[Dataset entries]
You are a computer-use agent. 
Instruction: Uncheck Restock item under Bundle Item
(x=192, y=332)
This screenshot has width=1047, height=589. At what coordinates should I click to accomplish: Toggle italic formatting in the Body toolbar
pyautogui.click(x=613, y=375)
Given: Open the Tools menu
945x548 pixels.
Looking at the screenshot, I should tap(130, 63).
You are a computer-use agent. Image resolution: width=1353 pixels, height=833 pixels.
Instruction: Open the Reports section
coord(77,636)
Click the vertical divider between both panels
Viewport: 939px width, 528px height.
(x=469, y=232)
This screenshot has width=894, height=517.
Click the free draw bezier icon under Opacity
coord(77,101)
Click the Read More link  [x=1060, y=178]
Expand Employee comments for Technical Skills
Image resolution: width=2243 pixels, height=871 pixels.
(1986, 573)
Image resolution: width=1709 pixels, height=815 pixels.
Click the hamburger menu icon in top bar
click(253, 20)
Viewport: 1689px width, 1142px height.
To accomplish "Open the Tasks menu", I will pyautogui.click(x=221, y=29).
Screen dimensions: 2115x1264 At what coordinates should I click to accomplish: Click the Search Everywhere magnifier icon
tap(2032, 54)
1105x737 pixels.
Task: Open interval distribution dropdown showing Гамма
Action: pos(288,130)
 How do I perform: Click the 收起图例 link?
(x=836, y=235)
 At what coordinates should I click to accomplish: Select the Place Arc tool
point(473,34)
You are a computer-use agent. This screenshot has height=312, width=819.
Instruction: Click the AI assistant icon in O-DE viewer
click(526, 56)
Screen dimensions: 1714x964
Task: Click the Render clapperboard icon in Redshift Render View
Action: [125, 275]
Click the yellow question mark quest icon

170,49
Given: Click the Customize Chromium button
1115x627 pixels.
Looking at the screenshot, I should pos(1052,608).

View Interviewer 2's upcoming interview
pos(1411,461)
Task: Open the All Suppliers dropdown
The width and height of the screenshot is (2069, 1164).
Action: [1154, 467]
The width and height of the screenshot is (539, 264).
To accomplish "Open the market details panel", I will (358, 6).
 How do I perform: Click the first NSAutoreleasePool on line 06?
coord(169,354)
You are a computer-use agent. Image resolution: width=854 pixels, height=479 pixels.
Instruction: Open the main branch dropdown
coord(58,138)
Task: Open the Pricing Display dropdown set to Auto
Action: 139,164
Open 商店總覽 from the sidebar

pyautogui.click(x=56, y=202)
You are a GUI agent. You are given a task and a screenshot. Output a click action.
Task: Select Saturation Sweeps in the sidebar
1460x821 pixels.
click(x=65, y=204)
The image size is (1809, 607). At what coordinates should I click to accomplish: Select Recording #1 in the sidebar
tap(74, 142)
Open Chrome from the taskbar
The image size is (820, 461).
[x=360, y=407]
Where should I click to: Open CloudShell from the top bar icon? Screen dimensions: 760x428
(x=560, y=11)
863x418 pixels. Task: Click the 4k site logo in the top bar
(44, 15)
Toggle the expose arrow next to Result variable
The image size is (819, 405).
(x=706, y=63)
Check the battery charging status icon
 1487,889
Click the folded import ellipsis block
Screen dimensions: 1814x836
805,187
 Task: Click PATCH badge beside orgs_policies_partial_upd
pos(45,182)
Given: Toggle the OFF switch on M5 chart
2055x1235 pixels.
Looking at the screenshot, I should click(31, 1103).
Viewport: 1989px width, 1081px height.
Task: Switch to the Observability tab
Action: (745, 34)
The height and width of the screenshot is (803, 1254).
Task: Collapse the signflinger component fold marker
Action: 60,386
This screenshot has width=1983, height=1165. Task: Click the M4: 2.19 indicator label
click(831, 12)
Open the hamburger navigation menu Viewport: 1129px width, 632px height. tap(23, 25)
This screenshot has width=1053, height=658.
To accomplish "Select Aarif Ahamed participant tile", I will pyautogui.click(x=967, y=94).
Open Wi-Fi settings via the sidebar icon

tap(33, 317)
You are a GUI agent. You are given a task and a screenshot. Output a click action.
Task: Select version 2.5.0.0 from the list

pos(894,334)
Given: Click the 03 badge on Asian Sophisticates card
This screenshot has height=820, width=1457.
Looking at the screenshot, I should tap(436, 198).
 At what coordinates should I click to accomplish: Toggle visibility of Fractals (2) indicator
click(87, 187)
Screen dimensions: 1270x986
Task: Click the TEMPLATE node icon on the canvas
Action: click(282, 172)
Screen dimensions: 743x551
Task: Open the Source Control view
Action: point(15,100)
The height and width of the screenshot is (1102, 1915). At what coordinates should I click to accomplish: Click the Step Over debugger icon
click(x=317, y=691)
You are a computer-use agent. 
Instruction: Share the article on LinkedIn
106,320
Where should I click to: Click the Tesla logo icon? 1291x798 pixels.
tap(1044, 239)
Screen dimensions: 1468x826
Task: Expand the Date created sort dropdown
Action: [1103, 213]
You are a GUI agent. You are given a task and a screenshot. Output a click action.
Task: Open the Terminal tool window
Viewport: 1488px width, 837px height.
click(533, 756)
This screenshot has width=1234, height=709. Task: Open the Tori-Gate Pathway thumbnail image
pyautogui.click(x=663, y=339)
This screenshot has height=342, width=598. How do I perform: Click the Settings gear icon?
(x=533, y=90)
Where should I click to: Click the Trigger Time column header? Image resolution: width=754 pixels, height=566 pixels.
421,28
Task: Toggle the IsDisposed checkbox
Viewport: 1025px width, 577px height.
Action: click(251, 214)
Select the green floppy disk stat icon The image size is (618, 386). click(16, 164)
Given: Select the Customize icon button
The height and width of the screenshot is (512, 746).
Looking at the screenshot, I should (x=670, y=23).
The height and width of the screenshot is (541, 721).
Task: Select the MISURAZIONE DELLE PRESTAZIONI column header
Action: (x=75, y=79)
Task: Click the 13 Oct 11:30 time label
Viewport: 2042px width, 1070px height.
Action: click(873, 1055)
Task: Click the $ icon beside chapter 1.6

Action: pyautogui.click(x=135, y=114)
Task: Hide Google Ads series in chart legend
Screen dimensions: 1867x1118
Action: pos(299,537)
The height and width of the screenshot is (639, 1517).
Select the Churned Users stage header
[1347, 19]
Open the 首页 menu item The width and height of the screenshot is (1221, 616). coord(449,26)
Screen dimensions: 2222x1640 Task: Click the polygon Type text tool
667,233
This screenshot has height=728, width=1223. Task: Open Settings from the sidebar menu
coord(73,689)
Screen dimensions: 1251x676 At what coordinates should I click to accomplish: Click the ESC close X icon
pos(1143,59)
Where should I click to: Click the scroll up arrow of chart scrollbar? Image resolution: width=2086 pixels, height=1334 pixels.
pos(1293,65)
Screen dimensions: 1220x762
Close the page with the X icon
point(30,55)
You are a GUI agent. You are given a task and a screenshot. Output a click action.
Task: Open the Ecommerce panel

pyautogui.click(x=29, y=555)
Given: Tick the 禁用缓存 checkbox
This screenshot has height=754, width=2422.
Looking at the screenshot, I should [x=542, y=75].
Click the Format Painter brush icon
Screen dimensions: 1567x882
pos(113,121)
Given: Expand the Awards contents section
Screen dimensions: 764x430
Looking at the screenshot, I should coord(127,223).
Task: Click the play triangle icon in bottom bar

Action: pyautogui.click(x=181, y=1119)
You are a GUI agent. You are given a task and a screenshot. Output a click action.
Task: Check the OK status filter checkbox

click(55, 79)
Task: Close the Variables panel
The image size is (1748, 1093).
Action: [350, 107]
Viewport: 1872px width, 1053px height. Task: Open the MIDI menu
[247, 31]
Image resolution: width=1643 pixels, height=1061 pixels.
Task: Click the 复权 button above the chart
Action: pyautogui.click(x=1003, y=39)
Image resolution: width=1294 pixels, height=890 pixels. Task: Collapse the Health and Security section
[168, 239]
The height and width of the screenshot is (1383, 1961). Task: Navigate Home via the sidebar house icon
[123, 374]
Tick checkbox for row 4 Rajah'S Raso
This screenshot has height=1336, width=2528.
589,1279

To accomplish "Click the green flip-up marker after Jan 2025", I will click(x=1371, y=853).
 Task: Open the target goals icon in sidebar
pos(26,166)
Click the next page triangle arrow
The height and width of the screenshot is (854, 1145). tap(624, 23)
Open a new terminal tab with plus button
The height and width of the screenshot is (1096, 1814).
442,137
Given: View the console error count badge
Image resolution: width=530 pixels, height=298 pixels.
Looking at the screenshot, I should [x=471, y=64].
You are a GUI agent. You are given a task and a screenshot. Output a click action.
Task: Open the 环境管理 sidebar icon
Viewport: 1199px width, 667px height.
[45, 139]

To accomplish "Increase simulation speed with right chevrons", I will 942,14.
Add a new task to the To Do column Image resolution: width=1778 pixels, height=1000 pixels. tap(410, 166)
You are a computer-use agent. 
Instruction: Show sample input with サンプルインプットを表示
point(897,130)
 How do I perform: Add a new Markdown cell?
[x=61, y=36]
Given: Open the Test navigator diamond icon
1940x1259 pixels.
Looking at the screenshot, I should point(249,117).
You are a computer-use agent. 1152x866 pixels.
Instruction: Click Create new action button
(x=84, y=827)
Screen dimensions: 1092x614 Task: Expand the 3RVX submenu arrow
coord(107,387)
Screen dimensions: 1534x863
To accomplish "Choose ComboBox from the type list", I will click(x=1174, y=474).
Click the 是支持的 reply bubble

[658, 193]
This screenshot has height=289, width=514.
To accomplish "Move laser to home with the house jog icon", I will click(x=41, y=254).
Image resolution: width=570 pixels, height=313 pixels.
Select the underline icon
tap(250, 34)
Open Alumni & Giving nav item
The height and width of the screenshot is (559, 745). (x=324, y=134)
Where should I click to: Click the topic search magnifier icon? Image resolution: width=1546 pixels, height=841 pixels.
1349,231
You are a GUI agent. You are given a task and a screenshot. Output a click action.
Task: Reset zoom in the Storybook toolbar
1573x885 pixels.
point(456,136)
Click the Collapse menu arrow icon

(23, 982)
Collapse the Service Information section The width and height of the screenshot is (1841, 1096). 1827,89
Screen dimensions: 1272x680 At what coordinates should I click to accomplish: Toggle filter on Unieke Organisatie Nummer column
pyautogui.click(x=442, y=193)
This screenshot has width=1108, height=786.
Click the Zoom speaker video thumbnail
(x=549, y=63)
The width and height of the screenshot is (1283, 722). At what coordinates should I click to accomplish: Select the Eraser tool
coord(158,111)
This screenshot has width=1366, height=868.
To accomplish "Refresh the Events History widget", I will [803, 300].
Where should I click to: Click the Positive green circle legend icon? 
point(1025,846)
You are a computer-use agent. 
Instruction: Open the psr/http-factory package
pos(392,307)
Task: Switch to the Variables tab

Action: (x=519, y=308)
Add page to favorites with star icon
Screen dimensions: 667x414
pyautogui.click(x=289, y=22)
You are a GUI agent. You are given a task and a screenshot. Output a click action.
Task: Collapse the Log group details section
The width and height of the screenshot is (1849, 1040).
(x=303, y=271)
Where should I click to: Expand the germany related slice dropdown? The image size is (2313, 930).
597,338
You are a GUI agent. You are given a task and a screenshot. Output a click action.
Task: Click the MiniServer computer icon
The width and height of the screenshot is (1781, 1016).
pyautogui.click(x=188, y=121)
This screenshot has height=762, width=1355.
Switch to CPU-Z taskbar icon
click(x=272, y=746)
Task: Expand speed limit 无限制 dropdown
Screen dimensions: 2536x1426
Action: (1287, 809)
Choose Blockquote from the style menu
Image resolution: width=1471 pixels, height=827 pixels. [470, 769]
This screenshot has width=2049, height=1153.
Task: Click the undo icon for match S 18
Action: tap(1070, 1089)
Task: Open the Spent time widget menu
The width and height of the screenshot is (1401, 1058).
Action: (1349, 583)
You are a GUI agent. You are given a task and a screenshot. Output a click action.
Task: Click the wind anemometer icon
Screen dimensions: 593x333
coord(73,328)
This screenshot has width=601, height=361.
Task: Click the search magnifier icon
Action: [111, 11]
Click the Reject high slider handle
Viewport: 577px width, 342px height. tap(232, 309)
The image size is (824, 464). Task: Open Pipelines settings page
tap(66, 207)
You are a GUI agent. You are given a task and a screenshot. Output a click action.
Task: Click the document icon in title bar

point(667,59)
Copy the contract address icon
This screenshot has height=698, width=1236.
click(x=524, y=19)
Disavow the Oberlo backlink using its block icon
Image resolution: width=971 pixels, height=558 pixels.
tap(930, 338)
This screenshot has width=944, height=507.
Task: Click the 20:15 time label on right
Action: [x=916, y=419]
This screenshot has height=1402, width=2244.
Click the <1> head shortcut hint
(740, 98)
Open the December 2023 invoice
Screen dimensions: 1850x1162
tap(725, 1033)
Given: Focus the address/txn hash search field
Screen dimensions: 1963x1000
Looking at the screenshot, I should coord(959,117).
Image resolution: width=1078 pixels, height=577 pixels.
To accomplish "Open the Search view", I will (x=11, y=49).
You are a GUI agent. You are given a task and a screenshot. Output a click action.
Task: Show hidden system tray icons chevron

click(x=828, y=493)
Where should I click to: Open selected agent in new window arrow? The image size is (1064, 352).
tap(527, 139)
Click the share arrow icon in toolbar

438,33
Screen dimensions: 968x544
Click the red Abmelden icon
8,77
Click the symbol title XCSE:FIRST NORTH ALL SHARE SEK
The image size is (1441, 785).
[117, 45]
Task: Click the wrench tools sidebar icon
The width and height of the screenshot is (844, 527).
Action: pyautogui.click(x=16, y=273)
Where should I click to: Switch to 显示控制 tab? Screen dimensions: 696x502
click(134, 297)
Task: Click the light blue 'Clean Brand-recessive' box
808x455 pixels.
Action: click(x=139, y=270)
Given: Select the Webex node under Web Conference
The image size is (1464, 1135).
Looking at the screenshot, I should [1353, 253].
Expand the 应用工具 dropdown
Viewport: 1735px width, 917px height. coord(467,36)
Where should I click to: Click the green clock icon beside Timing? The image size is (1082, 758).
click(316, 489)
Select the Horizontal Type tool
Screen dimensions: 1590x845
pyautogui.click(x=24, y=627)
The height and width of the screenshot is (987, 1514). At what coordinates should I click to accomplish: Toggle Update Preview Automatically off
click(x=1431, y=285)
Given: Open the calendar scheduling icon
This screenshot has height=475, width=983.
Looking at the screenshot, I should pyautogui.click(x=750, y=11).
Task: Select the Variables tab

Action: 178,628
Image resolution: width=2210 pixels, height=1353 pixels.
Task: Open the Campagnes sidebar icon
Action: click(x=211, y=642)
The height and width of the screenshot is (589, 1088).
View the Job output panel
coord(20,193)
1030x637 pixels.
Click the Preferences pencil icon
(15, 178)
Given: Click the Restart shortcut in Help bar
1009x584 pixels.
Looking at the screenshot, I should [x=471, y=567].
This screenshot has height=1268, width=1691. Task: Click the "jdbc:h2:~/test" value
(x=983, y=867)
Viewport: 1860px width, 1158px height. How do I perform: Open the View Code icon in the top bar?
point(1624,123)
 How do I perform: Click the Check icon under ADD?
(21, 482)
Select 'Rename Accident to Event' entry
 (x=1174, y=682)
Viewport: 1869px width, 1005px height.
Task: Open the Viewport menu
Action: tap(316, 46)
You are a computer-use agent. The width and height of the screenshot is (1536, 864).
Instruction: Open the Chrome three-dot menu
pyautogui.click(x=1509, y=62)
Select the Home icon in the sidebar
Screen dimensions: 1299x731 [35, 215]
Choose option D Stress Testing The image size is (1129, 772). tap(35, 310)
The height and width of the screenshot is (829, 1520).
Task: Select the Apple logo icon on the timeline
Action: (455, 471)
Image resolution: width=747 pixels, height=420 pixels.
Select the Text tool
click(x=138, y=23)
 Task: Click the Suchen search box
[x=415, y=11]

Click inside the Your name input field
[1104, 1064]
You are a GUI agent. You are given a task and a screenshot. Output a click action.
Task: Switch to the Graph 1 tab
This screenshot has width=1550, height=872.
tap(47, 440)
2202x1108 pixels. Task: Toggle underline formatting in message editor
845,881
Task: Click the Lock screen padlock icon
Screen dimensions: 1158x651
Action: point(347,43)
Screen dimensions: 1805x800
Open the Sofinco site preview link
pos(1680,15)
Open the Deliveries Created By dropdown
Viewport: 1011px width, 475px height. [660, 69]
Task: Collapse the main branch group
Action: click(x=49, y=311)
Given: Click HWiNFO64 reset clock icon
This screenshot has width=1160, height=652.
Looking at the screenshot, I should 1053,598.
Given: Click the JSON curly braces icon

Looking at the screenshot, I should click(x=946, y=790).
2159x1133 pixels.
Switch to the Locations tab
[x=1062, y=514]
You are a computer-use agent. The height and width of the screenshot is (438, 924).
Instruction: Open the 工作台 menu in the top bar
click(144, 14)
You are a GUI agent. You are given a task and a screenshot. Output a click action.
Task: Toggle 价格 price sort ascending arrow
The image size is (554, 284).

**What to produce**
Return word for word the lines above from the line with "Task: Click the document icon in title bar" to the line with "Copy the contract address icon", including both and leaving out all others.

**Solution to the exercise**
Task: Click the document icon in title bar

point(667,59)
Copy the contract address icon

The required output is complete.